[logo suggestions welcome]

N
E
P
L
S

These abstracts are for talks at this event.

NEPLS is a venue for ongoing research, so the abstract and supplemental material associated with each talk is necessarily temporal. The work presented here may be in a state of flux. In all cases, please consult the authors' Web pages for up-to-date information. Please don't refer to these pages as a definitive source.


The Essence of Proof-Carrying Code

Zhong Shao (Yale University)

Proof-Carrying Code (PCC) is a very general framework that can, in
principle, be used to verify arbitrary properties of machine language
programs. Existing PCC systems, including Foundational Proof-Carrying
Code (FPCC), however, have not fulfilled such promises. In this talk,
we contemplate the important principles that embody the essence of PCC
and FPCC, describe a framework that satisfies these principles, and
show that the new framework is simpler, more general and flexible, and
more likely to help us realize the full potential of PCC. 
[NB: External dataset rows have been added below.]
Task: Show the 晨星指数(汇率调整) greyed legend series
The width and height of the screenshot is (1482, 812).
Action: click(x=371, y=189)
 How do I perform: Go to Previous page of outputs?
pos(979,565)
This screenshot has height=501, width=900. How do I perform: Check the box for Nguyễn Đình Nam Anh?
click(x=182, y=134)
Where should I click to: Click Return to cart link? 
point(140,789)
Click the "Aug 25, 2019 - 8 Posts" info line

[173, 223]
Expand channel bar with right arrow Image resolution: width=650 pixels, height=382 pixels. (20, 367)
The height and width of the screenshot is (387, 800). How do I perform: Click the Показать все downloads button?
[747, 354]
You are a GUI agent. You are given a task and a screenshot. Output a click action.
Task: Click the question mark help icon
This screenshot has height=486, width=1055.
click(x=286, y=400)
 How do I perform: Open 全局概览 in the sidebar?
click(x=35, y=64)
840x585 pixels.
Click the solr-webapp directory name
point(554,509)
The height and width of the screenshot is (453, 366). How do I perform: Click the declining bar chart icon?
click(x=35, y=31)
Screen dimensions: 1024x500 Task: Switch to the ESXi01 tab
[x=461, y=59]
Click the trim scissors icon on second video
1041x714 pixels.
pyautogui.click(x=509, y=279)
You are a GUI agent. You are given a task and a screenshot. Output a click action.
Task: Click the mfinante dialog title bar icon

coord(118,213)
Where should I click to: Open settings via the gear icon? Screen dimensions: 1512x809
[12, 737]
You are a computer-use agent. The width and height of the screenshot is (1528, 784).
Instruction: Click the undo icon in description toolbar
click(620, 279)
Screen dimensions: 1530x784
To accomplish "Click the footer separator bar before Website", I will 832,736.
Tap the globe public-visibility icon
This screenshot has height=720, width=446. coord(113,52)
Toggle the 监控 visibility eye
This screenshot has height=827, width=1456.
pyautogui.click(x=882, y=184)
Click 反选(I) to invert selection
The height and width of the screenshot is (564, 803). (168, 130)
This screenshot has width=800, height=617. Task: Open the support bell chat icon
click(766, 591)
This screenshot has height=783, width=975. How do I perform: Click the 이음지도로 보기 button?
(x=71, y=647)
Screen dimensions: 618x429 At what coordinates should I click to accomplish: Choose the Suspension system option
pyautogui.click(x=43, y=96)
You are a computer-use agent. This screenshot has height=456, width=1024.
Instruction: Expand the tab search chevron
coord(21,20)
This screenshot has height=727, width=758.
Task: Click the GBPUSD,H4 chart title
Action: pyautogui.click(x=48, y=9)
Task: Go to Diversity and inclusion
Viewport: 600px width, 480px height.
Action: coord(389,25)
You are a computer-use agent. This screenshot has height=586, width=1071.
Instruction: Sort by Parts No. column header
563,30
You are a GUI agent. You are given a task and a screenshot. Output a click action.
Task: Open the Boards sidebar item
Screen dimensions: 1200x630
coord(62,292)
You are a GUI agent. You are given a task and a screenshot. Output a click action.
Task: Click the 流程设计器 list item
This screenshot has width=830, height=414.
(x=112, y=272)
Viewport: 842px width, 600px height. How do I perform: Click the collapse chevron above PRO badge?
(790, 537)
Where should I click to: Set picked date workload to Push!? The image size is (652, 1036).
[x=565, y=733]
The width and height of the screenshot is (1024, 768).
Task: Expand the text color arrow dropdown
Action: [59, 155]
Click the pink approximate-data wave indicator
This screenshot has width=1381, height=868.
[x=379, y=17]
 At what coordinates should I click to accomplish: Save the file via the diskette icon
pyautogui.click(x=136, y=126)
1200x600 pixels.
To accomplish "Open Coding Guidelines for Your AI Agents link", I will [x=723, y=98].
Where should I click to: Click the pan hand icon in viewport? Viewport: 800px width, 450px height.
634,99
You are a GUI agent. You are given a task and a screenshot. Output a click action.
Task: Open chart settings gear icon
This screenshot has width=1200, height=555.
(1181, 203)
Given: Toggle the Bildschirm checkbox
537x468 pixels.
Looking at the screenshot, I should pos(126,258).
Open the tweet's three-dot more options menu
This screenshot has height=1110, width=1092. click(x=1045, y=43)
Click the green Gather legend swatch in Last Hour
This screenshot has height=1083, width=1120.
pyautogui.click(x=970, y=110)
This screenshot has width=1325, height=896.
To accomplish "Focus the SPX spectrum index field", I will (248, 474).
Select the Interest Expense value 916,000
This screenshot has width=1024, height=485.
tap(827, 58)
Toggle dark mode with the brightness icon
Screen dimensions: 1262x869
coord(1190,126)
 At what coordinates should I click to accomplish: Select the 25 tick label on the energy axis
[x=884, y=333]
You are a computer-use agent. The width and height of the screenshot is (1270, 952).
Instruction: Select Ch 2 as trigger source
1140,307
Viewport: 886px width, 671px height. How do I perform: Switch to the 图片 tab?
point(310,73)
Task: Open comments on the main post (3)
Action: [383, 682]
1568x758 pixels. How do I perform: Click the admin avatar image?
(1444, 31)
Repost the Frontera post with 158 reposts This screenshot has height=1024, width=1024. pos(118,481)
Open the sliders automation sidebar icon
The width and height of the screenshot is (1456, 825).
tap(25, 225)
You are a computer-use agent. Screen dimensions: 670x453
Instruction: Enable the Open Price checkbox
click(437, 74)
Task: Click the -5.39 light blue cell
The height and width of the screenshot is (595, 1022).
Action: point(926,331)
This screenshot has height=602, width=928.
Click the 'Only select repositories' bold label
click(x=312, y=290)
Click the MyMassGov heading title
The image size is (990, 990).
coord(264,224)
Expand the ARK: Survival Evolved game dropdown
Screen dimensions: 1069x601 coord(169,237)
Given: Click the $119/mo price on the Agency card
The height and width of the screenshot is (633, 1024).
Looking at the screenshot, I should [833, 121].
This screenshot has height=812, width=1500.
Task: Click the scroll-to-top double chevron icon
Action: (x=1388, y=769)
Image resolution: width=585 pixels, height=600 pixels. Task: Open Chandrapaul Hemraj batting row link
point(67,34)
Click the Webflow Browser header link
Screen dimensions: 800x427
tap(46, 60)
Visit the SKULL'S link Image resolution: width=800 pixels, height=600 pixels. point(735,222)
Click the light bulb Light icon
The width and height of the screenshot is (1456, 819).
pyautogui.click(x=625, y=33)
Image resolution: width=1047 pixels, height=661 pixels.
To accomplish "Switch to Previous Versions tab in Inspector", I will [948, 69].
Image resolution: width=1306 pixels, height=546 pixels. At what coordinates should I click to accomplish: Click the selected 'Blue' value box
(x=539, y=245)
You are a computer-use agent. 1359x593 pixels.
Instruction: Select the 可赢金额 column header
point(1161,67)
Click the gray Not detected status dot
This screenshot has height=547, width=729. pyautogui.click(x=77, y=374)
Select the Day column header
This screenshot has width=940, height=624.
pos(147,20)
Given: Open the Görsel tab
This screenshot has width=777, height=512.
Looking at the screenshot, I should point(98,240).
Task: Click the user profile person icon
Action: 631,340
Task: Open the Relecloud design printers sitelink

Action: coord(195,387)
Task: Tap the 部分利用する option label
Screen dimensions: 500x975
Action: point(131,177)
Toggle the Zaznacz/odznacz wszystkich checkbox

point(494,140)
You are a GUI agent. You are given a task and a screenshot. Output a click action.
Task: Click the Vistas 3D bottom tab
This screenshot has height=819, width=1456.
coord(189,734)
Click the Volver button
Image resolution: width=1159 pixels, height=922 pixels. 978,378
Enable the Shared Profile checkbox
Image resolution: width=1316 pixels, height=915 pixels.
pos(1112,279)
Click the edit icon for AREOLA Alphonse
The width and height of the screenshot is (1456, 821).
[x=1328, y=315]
Checking Specifications in Java Systems using Flow Analysis

Steve Reiss (Brown University)

One of today's challenges is producing reliable software in the face
of an increasing number of interacting components. Our system CHET
lets developers define specifications describing how a component
should be used and checks these specifications in real Java
systems. Unlike previous systems, CHET is able to check a wide range
of complex conditions in large software systems without programmer
intervention. It does this by doing a complete and detailed flow
analysis of the software and using this analysis to build a simpler,
model program. This talk will explore the motivations for CHET, the
specification techniques that are used, the flow analysis techniques,
and the methodology used in statically checking that the
specifications are obeyed in a system.


The Ibex extensible parser generator

Nathaniel Nystrom (Cornell University)

When implementing a new language, writing a parser is a necessary, but
often tedious, task.  Ibex is an extensible parser generator implemented
in the Polyglot compiler framework as an extension of Java.  In the Ibex
language, classes may contain parser rules and symbols as well as
methods and fields.  Grammar inheritance--the ability to extend a parser
with new symbols and productions to create a parser for a new
language--is achieved via normal class inheritance.  Unlike yacc, bison,
and other parser generators, semantic actions are type-checked in the
source rather than in the generated code, resulting in more intelligible
error messages.

LR(1) parsers, such as those generated by yacc, are inherently
non-extensible: adding a production to an LR(1) grammar may introduce
conflicts requiring existing productions to be rewritten.  In contrast,
Ibex generates generalized LR (GLR) parsers, which are powerful enough
to parse arbitrary context-free languages.  However, if the grammar is
ambiguous, the parser may create multiple parse trees for a given input;
these parse trees must be reconciled.  Computing the set of productions
that require reconciliation is undecidable.  Ibex implements a heuristic
algorithm for this problem that works well in practice, identifying all
ambiguities in a grammar for Java.

Joint work with Andrew Myers.


Eclat: Automatic Generation and Classification of Test Inputs

Carlos Pacheco (MIT)

We describe a technique that helps a test engineer select,
from a large set of randomly-generated candidate test inputs, a small
subset likely to reveal faults in the software under test.  The
technique takes a program or software component, plus a set of normal
executions--say, from an existing test suite, or from
observations of the software running properly.  The technique works by
extracting an operational model of the software's operation, and
comparing each candidate input's operational pattern of execution
against the model. Candidates whose operational pattern is suggestive
of a fault are further reduced by selecting only one input per such
pattern. The result is a small portion of the original candidates,
deemed most likely to reveal faults.  Thus, the technique can also be
seen as an error-detection technique.  We have implemented these ideas
in the Eclat tool, designed for unit testing of Java classes. Eclat
generates a large number of candidate inputs and uses the technique to
select only a few of them as likely to be fault-revealing.  In our
experiments, the inputs that it selects are an order of magnitude as
likely to reveal faults as the original candidate inputs.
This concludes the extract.